The rationale in Yonkers is predicated upon the agreement reached between the parties which led the Court to adopt the view that Respondent was entitled to a trial de novo:

In view of the foregoing, we need not decide whether 24 CFR 966.57 (c) creates a right to a trial de novo since we find that such a right was granted by the Housing Authority in its grievance procedures (see generally New York City Hous. Auth., Nostrand Houses v. Margiato, 4 Misc 3d 135[A], 2004 NY Slip Op 50781[U], supra).

Adopting this approach, this Court concludes that the language of the parties' Stipulation of Settlement does not grant Respondent a right to a trial de novo.
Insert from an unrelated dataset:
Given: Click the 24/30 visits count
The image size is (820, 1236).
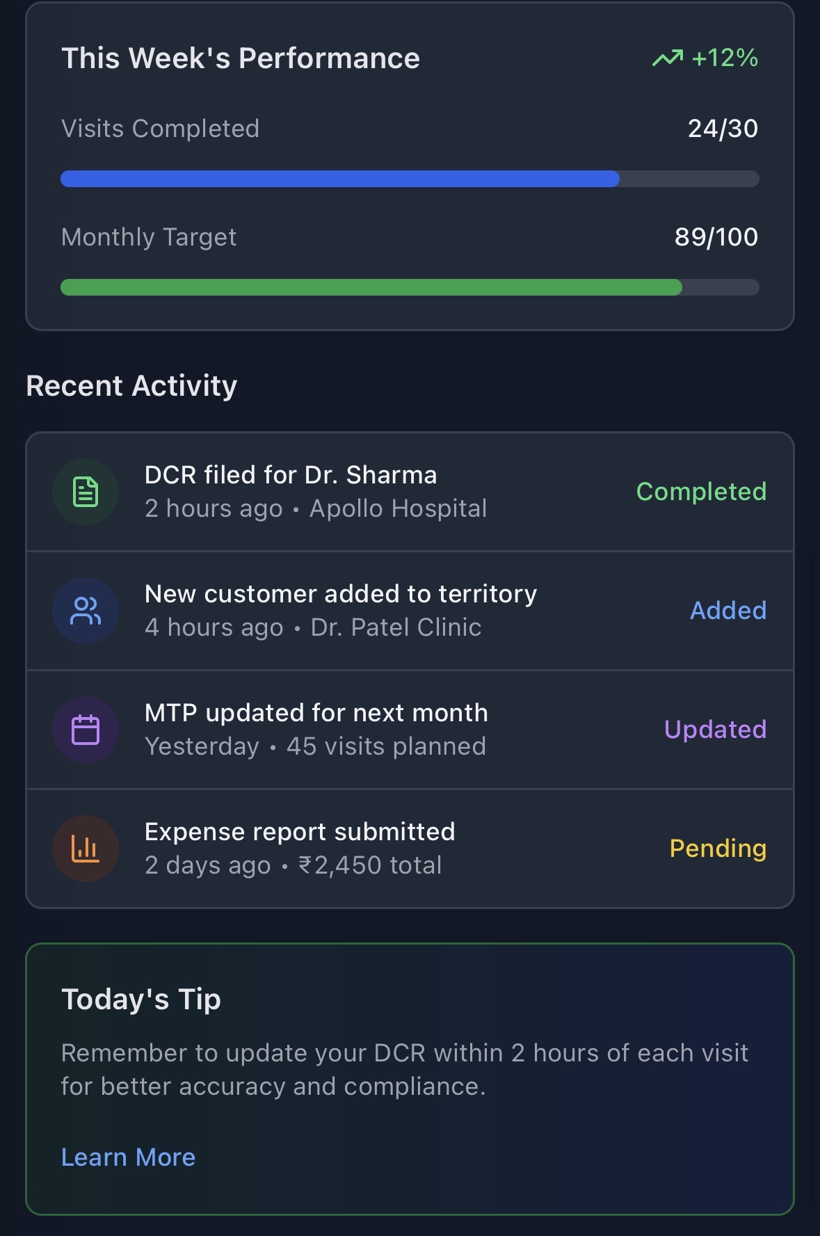Looking at the screenshot, I should pos(723,129).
Respondent had a full opportunity [*4]to contest Petitioner's allegations in court. Instead, Respondent chose to settle the matters while represented by the same counsel and agreed to a probationary period. It was further stipulated that Petitioner only had to approve a violation at any grievance hearing and/or in a subsequent court proceeding. There is no language indicating that Respondent is entitled to contest this matter in court after he had a full and fair opportunity to contest to litigate in the grievance hearing.

Lastly, Respondent's other claims regarding this instant proceeding are without merit and need not be addressed.

In view of the foregoing, Respondent's Motion to Reargue is denied in its entirety. Petitioner may proceed to evict Respondent as of January 1, 2010. No further time to extend the warrant will be granted.

So Ordered:

/s/

DISTRICT COURT JUDGE

Dated:November 10, 2009

CC:Nassau/Suffolk Law Services Committee, Inc.

Deutsch, Tane, Waterman & Wurtzel, P.C.